• [Your goal]: In the records below, the part to copy starts at the line containing "Image resolution: width=1280" and goes to the last line; output it exactly, without pictures.

====== Data records ======

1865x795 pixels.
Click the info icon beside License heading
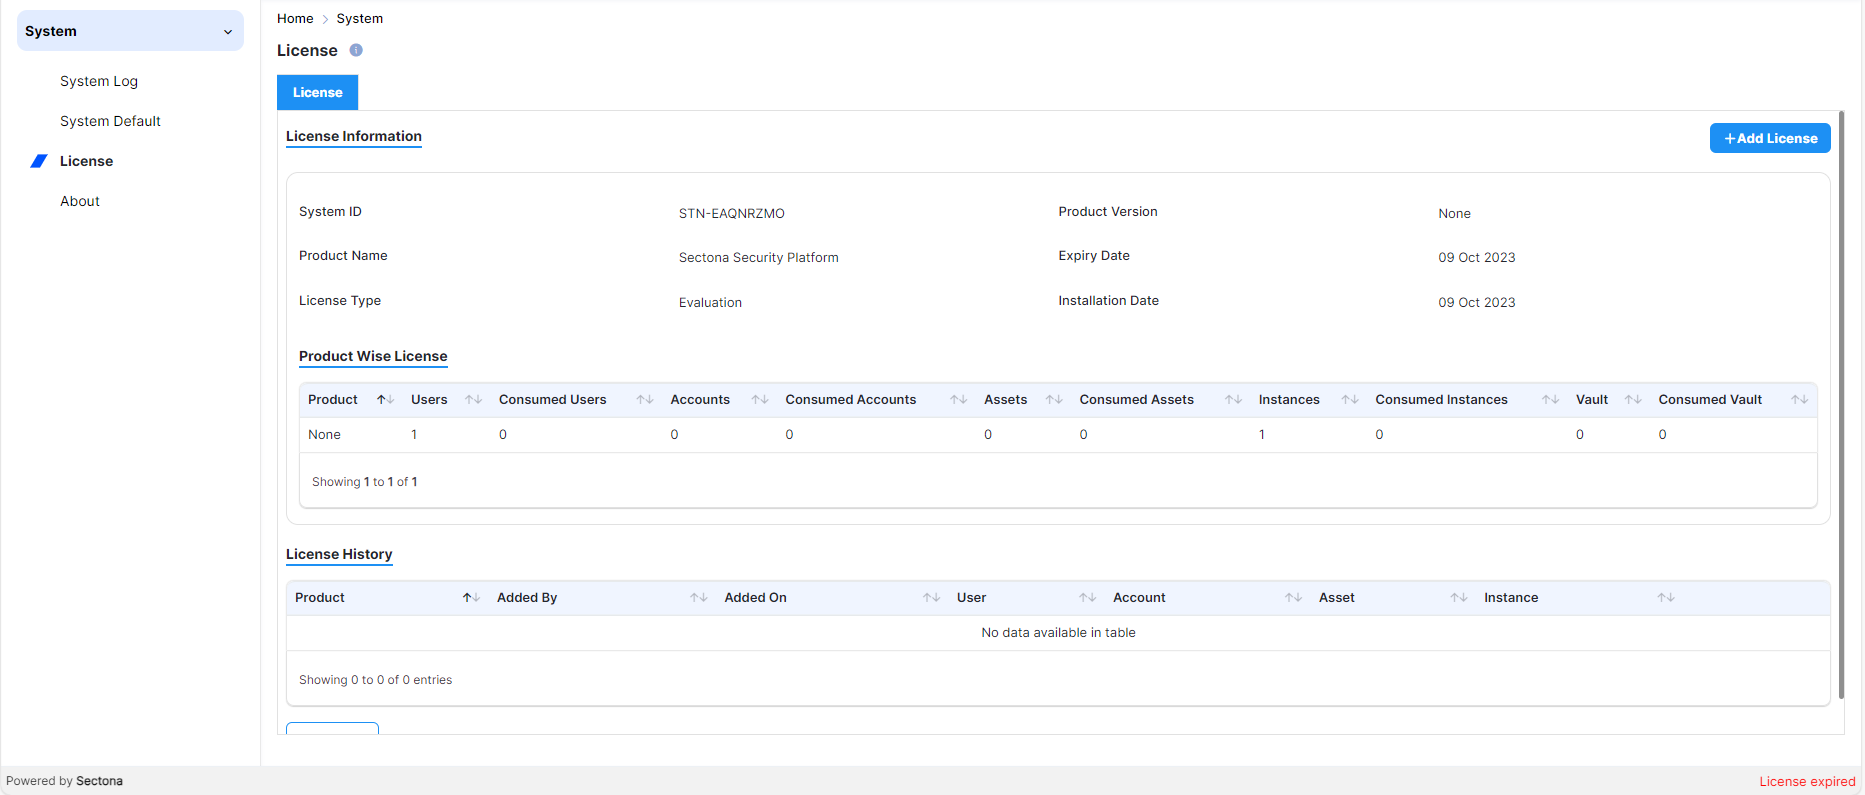356,50
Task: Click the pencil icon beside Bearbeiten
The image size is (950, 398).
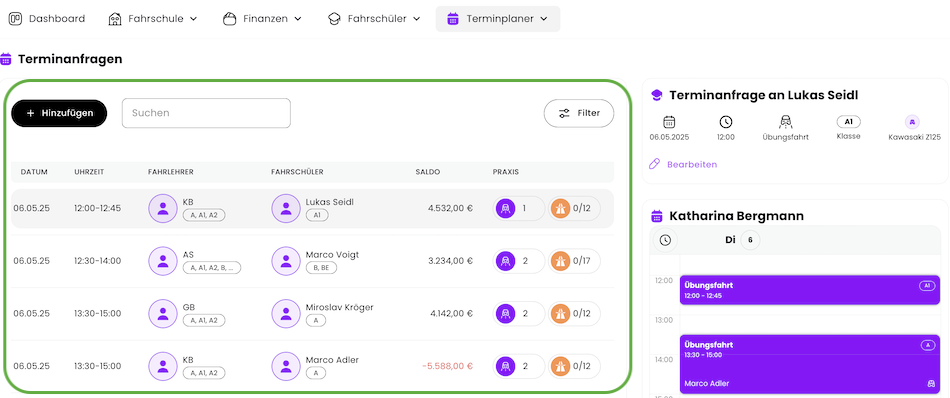Action: [654, 164]
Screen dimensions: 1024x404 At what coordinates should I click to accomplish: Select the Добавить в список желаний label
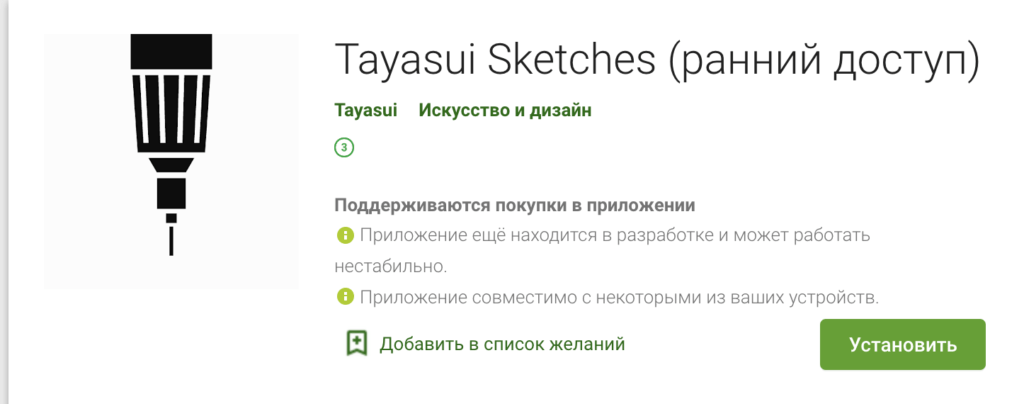(502, 344)
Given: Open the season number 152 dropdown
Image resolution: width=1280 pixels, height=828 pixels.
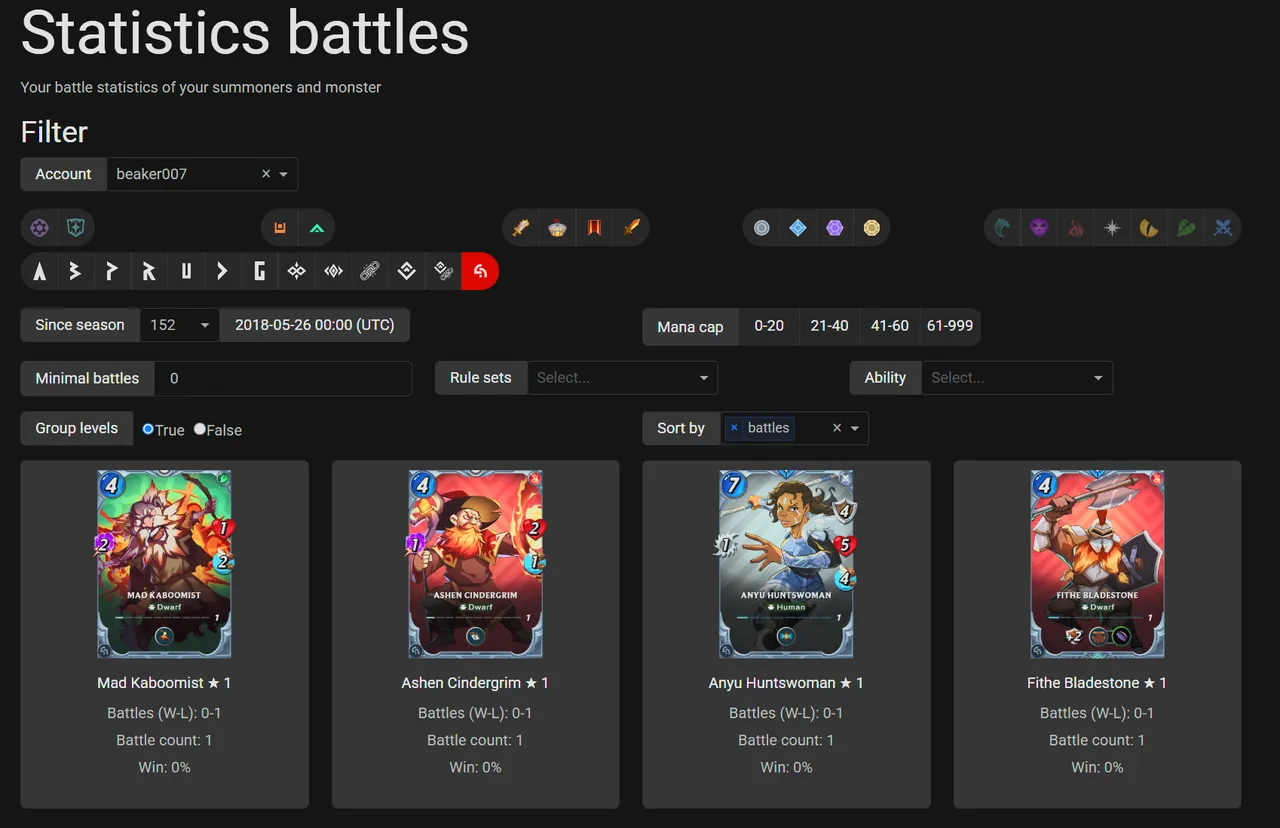Looking at the screenshot, I should pos(180,325).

======

• [Output]:
Image resolution: width=1280 pixels, height=828 pixels.
Looking at the screenshot, I should pos(180,325).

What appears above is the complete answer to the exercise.